Simple as that we have a database named ‘firewall’! Let’s create a user to query the database, it would be nice to have a ‘READ ONLY’ and a ‘READ/WRITE’ user, but for now we’ll just use one userid:

insert into user values (
‘localhost’,’firewall’,password(’your-passwd-here’),
‘Y’,’Y’,’Y’,’Y’,’Y’,’Y’,’Y’,’Y’,’Y’,’Y’,’Y’,’Y’,’Y’,’Y’
);

insert into db values (
‘localhost’,’firewall’,’firewall’,’Y’,’Y’,’Y’,’Y’,’Y’,’Y’,’Y’,’Y’,’Y’,’Y’
);

Now we have a userid that can access the firewall database and do our bidding. Next we need to connect to the database and create our tables to hold the data:


connect firewall;

Let’s create the table to hold our firewall log data:

--
-- Data from the firewall logs
create table firewall (
SRC int(10) unsigned,
DST int(10) unsigned,
PROTO VARCHAR(8),
SPORT int(5) unsigned,
DPORT int(5) unsigned
);

First things first, notice that the SRC (source address) and DST (destination address) are stored not as varchar or text fields but as unsigned integers. This permits us to sort by ip address, match inside ranges of ip addresses and lots of other nice things. PostgreSQL has a possibly better method of handling ip address information with their included ‘inet’ datatype, but for simple things MySQL seems to work just fine with unsigned integers. Also, we are storing the ports as integers, you can always make a reference table for ports and join against it, but heck who doesn’t already know that tcp/2105 is eklogin? Of course, a great reference for these things is the IANA address family numbers list.
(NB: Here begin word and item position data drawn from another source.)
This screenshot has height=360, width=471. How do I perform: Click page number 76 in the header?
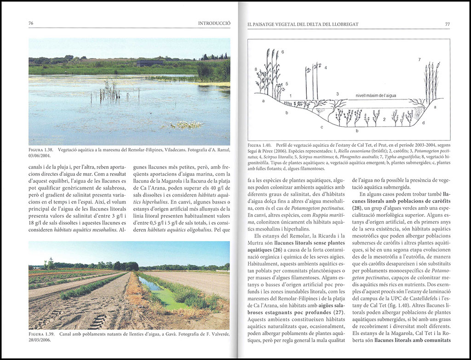[x=31, y=23]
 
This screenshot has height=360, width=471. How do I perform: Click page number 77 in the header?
[x=447, y=23]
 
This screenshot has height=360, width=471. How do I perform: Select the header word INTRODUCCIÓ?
[x=214, y=23]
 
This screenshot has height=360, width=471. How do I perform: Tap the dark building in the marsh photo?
[x=150, y=63]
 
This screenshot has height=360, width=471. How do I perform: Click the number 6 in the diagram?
[x=282, y=52]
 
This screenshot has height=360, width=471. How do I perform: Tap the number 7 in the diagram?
[x=419, y=60]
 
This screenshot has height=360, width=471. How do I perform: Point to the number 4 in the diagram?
[x=325, y=68]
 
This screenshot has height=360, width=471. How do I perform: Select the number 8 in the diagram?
[x=256, y=70]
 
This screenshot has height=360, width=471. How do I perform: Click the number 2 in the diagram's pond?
[x=384, y=119]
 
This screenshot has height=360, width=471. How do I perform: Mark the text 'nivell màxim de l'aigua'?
[x=375, y=96]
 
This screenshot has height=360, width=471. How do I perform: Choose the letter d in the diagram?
[x=423, y=122]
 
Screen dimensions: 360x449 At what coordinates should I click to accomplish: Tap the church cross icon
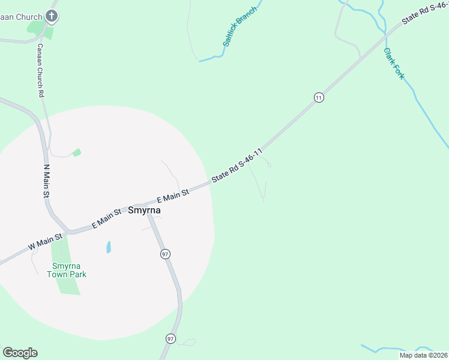click(52, 16)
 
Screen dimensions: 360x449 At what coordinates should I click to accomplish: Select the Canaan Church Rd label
click(40, 70)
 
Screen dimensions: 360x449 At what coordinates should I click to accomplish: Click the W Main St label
click(45, 242)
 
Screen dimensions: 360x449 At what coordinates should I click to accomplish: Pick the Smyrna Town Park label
click(69, 270)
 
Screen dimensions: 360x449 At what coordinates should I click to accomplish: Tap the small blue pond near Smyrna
click(109, 247)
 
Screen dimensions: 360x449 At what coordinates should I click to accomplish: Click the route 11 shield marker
click(319, 97)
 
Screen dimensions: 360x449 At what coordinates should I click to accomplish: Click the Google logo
click(20, 353)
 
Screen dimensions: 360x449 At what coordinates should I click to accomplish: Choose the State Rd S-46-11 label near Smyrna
click(238, 166)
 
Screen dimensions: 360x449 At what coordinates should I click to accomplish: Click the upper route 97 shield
click(165, 254)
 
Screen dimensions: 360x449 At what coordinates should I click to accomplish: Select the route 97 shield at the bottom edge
click(171, 338)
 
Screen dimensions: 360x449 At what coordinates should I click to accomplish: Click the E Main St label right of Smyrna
click(173, 195)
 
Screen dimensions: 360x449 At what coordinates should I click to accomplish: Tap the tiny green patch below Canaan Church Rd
click(76, 152)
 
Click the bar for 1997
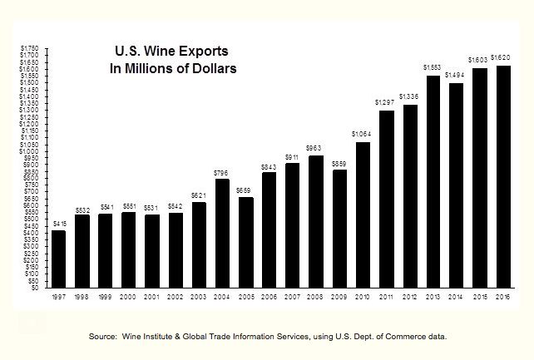58,259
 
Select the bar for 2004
221,233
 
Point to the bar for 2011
386,199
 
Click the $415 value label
58,224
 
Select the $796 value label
220,172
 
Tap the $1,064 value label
362,135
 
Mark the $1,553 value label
433,68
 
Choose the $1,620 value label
503,58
Once you have the tables defined all you need do is load data, the standard netfilter/iptables log format is:

IN=eth0 OUT= MAC=00:f0:a6:01:3b:c2:01:08:2a:ff:dd:26:40:08:00 SRC=69.20.1.77 DST=128.2.35.50 LEN=32 TOS=0x00 PREC=0x00 TTL=3 ID=779 PROTO=UDP SPT=11124 DPT=33438 LEN=12

Of this the important parts for our reporting are fields (in awk order) are 4, 5, 11, 12, 13. Unfortunately we need to so some gymnastics to make these convert over well for mysql load, first find these elements:


awk ‘{print $4 “ “ $5 “ “ $11 “ “ $12 “ “ $13 }’ firewall-log | \
sed ‘s/ / = /g’ | \
awk -F= ‘{print $2 “,” $4 “,” $6 “,” $8 “,” $10 }’ > /tmp/firewall-log.csv

Now that we have them in a comma seperated value list we can load that into mysql which should be fairly simple:


mysql -u firewall -p firewall << EOF
load data local infile "/tmp/firewall-log.csv"
into table firewall;
quit;
EOF

This should load all data in the firewall log into the database. You should be able to query it now in a structured way. We’ll cover later some possible reports that might be of interest, simple things like:

  1. Top source ips per protocol
  2. Top destination ports per protocol
  3. Trending of port usage over time
  4. Queries for specifc ip source or destination activities.

There are perhaps a limitless number of reports and things to query, now you have the engine in place to do the querying.